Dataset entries
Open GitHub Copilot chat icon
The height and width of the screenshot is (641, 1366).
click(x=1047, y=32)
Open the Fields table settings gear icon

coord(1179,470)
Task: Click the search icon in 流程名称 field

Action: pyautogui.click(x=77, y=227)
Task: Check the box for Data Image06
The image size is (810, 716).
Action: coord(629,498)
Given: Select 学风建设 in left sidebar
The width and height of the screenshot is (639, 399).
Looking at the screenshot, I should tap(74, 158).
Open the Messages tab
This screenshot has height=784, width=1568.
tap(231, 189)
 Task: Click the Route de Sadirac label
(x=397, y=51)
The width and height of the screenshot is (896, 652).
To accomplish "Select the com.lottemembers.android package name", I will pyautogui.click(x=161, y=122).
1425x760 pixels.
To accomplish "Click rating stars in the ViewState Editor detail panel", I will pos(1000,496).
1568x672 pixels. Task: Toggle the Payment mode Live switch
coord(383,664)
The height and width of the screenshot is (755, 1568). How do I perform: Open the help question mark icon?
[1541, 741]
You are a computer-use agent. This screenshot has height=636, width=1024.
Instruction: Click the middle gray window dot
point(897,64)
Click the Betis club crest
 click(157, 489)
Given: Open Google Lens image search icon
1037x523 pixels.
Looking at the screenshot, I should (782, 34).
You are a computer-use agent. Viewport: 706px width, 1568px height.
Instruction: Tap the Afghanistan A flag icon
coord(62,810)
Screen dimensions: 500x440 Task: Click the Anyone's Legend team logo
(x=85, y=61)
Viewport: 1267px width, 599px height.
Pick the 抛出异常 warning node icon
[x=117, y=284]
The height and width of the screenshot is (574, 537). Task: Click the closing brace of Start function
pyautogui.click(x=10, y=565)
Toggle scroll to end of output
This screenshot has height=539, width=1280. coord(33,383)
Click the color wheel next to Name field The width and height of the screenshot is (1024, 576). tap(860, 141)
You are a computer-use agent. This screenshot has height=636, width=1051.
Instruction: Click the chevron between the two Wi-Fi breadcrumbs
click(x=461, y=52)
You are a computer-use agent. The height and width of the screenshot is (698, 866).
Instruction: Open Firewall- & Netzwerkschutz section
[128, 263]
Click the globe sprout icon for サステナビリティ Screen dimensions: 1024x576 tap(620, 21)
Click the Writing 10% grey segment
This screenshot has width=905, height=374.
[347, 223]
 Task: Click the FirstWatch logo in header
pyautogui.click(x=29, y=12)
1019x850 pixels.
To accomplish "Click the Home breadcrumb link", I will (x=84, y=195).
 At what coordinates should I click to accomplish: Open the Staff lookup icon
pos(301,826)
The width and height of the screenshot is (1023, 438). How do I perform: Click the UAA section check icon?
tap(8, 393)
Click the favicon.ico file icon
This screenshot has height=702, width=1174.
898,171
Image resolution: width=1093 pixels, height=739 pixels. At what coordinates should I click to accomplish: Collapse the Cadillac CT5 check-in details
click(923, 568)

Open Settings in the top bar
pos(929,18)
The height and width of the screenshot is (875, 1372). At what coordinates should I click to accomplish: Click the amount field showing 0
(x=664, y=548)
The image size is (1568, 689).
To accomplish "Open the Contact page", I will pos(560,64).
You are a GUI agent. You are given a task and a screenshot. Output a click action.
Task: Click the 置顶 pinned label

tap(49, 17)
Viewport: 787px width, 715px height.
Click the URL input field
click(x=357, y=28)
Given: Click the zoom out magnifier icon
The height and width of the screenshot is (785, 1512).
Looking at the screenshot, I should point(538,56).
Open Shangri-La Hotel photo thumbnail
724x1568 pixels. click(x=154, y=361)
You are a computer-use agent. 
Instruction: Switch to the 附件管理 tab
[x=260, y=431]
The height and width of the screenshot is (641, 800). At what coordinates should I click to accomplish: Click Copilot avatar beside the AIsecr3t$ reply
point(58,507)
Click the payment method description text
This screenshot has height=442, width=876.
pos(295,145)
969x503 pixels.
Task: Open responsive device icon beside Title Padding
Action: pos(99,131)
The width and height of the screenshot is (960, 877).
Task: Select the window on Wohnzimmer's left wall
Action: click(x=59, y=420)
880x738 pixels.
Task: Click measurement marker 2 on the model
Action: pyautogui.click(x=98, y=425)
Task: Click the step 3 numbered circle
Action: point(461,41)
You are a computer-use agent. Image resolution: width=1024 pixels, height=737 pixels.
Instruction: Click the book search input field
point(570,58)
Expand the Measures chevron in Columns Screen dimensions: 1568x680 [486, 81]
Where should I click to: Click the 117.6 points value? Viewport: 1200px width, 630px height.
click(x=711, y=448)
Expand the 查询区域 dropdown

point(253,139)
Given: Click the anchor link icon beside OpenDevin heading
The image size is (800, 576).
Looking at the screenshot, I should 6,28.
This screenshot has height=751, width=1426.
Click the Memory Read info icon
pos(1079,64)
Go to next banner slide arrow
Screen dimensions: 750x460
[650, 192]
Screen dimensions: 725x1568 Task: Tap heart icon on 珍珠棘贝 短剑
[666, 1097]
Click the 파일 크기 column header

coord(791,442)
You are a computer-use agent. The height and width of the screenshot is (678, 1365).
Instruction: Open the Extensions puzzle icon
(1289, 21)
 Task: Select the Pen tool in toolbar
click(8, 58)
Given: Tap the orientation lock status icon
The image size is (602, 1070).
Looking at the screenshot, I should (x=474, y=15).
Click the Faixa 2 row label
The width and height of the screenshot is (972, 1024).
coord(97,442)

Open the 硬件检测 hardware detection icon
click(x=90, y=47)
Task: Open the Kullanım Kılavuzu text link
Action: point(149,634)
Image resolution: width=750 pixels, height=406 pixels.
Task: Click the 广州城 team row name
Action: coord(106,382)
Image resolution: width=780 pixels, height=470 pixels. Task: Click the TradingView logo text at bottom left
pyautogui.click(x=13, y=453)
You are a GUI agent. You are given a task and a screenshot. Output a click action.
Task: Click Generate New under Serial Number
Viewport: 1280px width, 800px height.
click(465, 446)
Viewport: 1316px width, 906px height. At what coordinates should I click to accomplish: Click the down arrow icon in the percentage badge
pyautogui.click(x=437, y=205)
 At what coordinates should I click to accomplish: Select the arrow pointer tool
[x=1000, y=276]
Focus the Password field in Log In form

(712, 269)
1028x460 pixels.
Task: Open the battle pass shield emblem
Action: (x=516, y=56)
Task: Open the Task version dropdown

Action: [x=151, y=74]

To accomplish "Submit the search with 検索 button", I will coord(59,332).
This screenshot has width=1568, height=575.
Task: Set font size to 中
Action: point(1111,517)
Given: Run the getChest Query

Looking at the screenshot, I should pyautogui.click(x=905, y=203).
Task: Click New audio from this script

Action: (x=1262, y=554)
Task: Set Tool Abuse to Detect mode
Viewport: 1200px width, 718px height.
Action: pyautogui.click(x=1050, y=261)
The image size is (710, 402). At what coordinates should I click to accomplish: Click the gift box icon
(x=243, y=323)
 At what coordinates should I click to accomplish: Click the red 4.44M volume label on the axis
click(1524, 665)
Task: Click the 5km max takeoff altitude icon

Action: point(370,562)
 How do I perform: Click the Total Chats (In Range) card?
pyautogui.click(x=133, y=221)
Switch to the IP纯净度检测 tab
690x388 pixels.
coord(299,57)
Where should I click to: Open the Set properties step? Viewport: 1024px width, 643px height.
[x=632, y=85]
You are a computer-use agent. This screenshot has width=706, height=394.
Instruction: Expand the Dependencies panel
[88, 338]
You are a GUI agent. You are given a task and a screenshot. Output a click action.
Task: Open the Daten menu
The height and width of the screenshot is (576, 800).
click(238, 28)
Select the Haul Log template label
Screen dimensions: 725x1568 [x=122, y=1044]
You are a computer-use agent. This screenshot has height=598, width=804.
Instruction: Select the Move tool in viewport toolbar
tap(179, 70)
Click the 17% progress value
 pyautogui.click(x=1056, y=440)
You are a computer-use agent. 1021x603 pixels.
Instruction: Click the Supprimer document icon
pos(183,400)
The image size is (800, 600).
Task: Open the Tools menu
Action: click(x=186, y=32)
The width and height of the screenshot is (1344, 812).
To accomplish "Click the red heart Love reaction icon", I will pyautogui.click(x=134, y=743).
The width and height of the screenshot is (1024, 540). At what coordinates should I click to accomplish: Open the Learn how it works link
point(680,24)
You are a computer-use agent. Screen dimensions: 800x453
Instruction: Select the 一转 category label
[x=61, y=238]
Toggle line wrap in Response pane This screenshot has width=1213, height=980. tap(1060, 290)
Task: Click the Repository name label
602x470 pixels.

_GOAL OF THE EXERCISE:_ Above are records; repeat only the lines starting at the line with "Task: Click New audio from this script" and ending at the line with "You are a computer-use agent. 1021x603", exactly as they appear, both included.

_ANSWER AREA:_
Task: Click New audio from this script

Action: (x=1262, y=554)
Task: Set Tool Abuse to Detect mode
Viewport: 1200px width, 718px height.
Action: pyautogui.click(x=1050, y=261)
The image size is (710, 402). At what coordinates should I click to accomplish: Click the gift box icon
(x=243, y=323)
 At what coordinates should I click to accomplish: Click the red 4.44M volume label on the axis
click(1524, 665)
Task: Click the 5km max takeoff altitude icon

Action: point(370,562)
 How do I perform: Click the Total Chats (In Range) card?
pyautogui.click(x=133, y=221)
Switch to the IP纯净度检测 tab
690x388 pixels.
coord(299,57)
Where should I click to: Open the Set properties step? Viewport: 1024px width, 643px height.
[x=632, y=85]
You are a computer-use agent. This screenshot has width=706, height=394.
Instruction: Expand the Dependencies panel
[88, 338]
You are a GUI agent. You are given a task and a screenshot. Output a click action.
Task: Open the Daten menu
The height and width of the screenshot is (576, 800).
click(238, 28)
Select the Haul Log template label
Screen dimensions: 725x1568 [x=122, y=1044]
You are a computer-use agent. This screenshot has height=598, width=804.
Instruction: Select the Move tool in viewport toolbar
tap(179, 70)
Click the 17% progress value
 pyautogui.click(x=1056, y=440)
You are a computer-use agent. 1021x603 pixels.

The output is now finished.